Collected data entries
──────────

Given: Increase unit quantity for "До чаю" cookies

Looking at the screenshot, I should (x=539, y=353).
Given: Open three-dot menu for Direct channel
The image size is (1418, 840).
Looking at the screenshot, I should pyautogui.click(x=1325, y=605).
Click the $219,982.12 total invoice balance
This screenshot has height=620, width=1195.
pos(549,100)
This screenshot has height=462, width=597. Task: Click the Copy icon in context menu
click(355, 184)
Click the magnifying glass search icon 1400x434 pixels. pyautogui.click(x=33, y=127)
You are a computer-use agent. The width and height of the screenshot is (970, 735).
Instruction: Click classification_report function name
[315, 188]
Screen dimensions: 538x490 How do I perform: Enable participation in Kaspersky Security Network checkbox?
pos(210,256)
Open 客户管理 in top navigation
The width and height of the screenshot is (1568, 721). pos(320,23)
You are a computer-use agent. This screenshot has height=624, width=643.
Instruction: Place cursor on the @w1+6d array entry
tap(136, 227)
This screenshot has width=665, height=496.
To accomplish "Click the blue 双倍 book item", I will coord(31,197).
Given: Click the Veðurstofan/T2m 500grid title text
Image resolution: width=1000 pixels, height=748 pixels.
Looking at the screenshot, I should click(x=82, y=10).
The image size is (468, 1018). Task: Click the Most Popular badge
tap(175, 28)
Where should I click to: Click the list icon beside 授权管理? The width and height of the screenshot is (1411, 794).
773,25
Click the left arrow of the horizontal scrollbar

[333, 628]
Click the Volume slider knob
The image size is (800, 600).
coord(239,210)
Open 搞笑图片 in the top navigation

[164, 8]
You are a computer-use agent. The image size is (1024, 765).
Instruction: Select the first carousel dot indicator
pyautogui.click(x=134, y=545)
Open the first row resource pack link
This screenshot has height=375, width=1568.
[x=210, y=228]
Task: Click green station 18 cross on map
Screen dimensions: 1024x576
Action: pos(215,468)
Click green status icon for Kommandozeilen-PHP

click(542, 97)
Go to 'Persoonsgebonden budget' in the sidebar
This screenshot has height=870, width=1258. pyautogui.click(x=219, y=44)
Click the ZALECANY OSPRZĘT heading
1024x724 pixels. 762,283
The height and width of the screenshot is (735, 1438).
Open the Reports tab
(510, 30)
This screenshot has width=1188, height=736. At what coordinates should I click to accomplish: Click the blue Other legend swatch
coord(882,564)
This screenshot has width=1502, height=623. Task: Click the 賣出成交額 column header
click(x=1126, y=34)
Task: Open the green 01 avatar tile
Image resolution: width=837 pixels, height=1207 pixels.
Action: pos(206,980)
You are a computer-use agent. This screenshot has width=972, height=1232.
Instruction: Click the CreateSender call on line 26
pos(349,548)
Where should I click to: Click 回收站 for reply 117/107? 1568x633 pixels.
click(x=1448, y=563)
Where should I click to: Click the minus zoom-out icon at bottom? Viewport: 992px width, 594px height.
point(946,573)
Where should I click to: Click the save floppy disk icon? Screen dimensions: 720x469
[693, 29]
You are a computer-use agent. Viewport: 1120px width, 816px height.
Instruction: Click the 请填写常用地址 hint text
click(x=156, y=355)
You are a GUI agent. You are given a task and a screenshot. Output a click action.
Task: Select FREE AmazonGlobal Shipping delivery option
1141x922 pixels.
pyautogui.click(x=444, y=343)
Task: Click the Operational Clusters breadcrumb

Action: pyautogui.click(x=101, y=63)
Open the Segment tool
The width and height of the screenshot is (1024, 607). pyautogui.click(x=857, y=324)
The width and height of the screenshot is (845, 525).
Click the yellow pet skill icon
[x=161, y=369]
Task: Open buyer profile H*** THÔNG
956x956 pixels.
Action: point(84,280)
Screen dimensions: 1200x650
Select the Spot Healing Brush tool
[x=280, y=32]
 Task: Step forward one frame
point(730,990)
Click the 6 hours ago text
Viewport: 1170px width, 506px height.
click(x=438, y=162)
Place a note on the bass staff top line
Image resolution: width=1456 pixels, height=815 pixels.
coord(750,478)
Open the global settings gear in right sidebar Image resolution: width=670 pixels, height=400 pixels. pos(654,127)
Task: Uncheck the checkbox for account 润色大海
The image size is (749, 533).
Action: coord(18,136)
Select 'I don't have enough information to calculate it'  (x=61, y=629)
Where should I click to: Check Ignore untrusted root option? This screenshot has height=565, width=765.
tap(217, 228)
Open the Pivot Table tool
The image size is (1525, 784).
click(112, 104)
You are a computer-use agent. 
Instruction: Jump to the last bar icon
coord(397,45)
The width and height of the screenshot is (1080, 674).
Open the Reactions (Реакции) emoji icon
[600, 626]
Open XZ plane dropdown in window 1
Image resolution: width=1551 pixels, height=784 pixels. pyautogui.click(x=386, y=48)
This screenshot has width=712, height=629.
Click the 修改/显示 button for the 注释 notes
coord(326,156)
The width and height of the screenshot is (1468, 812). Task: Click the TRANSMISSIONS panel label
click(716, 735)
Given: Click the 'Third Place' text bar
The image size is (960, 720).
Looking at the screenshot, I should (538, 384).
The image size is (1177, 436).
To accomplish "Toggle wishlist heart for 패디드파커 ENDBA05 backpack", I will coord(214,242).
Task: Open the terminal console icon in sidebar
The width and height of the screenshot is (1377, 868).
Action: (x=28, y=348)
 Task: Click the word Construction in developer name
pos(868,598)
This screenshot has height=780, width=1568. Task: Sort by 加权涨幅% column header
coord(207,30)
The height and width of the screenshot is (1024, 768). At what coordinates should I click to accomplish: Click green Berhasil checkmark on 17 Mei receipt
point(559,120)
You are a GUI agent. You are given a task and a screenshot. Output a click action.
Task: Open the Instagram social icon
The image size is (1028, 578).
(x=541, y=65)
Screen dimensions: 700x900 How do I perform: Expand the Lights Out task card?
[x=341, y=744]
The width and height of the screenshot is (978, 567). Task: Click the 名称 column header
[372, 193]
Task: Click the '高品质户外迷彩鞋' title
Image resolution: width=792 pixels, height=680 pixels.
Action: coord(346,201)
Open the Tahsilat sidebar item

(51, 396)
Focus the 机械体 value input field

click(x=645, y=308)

──────────

> [AIM OF THE EXERCISE] A faithful, word-for-word copy of the data is the expected answer.

> [RESPONSE TO THE EXERCISE]
Given: Increase unit quantity for "До чаю" cookies

Looking at the screenshot, I should (x=539, y=353).
Given: Open three-dot menu for Direct channel
The image size is (1418, 840).
Looking at the screenshot, I should pyautogui.click(x=1325, y=605).
Click the $219,982.12 total invoice balance
This screenshot has height=620, width=1195.
pos(549,100)
This screenshot has height=462, width=597. Task: Click the Copy icon in context menu
click(355, 184)
Click the magnifying glass search icon 1400x434 pixels. pyautogui.click(x=33, y=127)
You are a computer-use agent. The width and height of the screenshot is (970, 735).
Instruction: Click classification_report function name
[315, 188]
Screen dimensions: 538x490 How do I perform: Enable participation in Kaspersky Security Network checkbox?
pos(210,256)
Open 客户管理 in top navigation
The width and height of the screenshot is (1568, 721). pos(320,23)
You are a computer-use agent. This screenshot has height=624, width=643.
Instruction: Place cursor on the @w1+6d array entry
tap(136, 227)
This screenshot has width=665, height=496.
To accomplish "Click the blue 双倍 book item", I will coord(31,197).
Given: Click the Veðurstofan/T2m 500grid title text
Image resolution: width=1000 pixels, height=748 pixels.
Looking at the screenshot, I should click(x=82, y=10).
The image size is (468, 1018). Task: Click the Most Popular badge
tap(175, 28)
Where should I click to: Click the list icon beside 授权管理? The width and height of the screenshot is (1411, 794).
773,25
Click the left arrow of the horizontal scrollbar

[333, 628]
Click the Volume slider knob
The image size is (800, 600).
coord(239,210)
Open 搞笑图片 in the top navigation

[164, 8]
You are a computer-use agent. The image size is (1024, 765).
Instruction: Select the first carousel dot indicator
pyautogui.click(x=134, y=545)
Open the first row resource pack link
This screenshot has height=375, width=1568.
[x=210, y=228]
Task: Click green station 18 cross on map
Screen dimensions: 1024x576
Action: pos(215,468)
Click green status icon for Kommandozeilen-PHP

click(542, 97)
Go to 'Persoonsgebonden budget' in the sidebar
This screenshot has height=870, width=1258. pyautogui.click(x=219, y=44)
Click the ZALECANY OSPRZĘT heading
1024x724 pixels. 762,283
The height and width of the screenshot is (735, 1438).
Open the Reports tab
(510, 30)
This screenshot has width=1188, height=736. At what coordinates should I click to accomplish: Click the blue Other legend swatch
coord(882,564)
This screenshot has width=1502, height=623. Task: Click the 賣出成交額 column header
click(x=1126, y=34)
Task: Open the green 01 avatar tile
Image resolution: width=837 pixels, height=1207 pixels.
Action: pos(206,980)
You are a computer-use agent. This screenshot has width=972, height=1232.
Instruction: Click the CreateSender call on line 26
pos(349,548)
Where should I click to: Click 回收站 for reply 117/107? 1568x633 pixels.
click(x=1448, y=563)
Where should I click to: Click the minus zoom-out icon at bottom? Viewport: 992px width, 594px height.
point(946,573)
Where should I click to: Click the save floppy disk icon? Screen dimensions: 720x469
[693, 29]
You are a computer-use agent. Viewport: 1120px width, 816px height.
Instruction: Click the 请填写常用地址 hint text
click(x=156, y=355)
You are a GUI agent. You are given a task and a screenshot. Output a click action.
Task: Select FREE AmazonGlobal Shipping delivery option
1141x922 pixels.
pyautogui.click(x=444, y=343)
Task: Click the Operational Clusters breadcrumb

Action: pyautogui.click(x=101, y=63)
Open the Segment tool
The width and height of the screenshot is (1024, 607). pyautogui.click(x=857, y=324)
The width and height of the screenshot is (845, 525).
Click the yellow pet skill icon
[x=161, y=369]
Task: Open buyer profile H*** THÔNG
956x956 pixels.
Action: point(84,280)
Screen dimensions: 1200x650
Select the Spot Healing Brush tool
[x=280, y=32]
 Task: Step forward one frame
point(730,990)
Click the 6 hours ago text
Viewport: 1170px width, 506px height.
click(x=438, y=162)
Place a note on the bass staff top line
Image resolution: width=1456 pixels, height=815 pixels.
coord(750,478)
Open the global settings gear in right sidebar Image resolution: width=670 pixels, height=400 pixels. pos(654,127)
Task: Uncheck the checkbox for account 润色大海
The image size is (749, 533).
Action: coord(18,136)
Select 'I don't have enough information to calculate it'  (x=61, y=629)
Where should I click to: Check Ignore untrusted root option? This screenshot has height=565, width=765.
tap(217, 228)
Open the Pivot Table tool
The image size is (1525, 784).
click(112, 104)
You are a computer-use agent. 
Instruction: Jump to the last bar icon
coord(397,45)
The width and height of the screenshot is (1080, 674).
Open the Reactions (Реакции) emoji icon
[600, 626]
Open XZ plane dropdown in window 1
Image resolution: width=1551 pixels, height=784 pixels. pyautogui.click(x=386, y=48)
This screenshot has width=712, height=629.
Click the 修改/显示 button for the 注释 notes
coord(326,156)
The width and height of the screenshot is (1468, 812). Task: Click the TRANSMISSIONS panel label
click(716, 735)
Given: Click the 'Third Place' text bar
The image size is (960, 720).
Looking at the screenshot, I should (538, 384).
The image size is (1177, 436).
To accomplish "Toggle wishlist heart for 패디드파커 ENDBA05 backpack", I will coord(214,242).
Task: Open the terminal console icon in sidebar
The width and height of the screenshot is (1377, 868).
Action: (x=28, y=348)
 Task: Click the word Construction in developer name
pos(868,598)
This screenshot has height=780, width=1568. Task: Sort by 加权涨幅% column header
coord(207,30)
The height and width of the screenshot is (1024, 768). At what coordinates should I click to accomplish: Click green Berhasil checkmark on 17 Mei receipt
point(559,120)
You are a GUI agent. You are given a task and a screenshot. Output a click action.
Task: Open the Instagram social icon
The image size is (1028, 578).
(x=541, y=65)
Screen dimensions: 700x900 How do I perform: Expand the Lights Out task card?
[x=341, y=744]
The width and height of the screenshot is (978, 567). Task: Click the 名称 column header
[372, 193]
Task: Click the '高品质户外迷彩鞋' title
Image resolution: width=792 pixels, height=680 pixels.
Action: coord(346,201)
Open the Tahsilat sidebar item

(51, 396)
Focus the 机械体 value input field

click(x=645, y=308)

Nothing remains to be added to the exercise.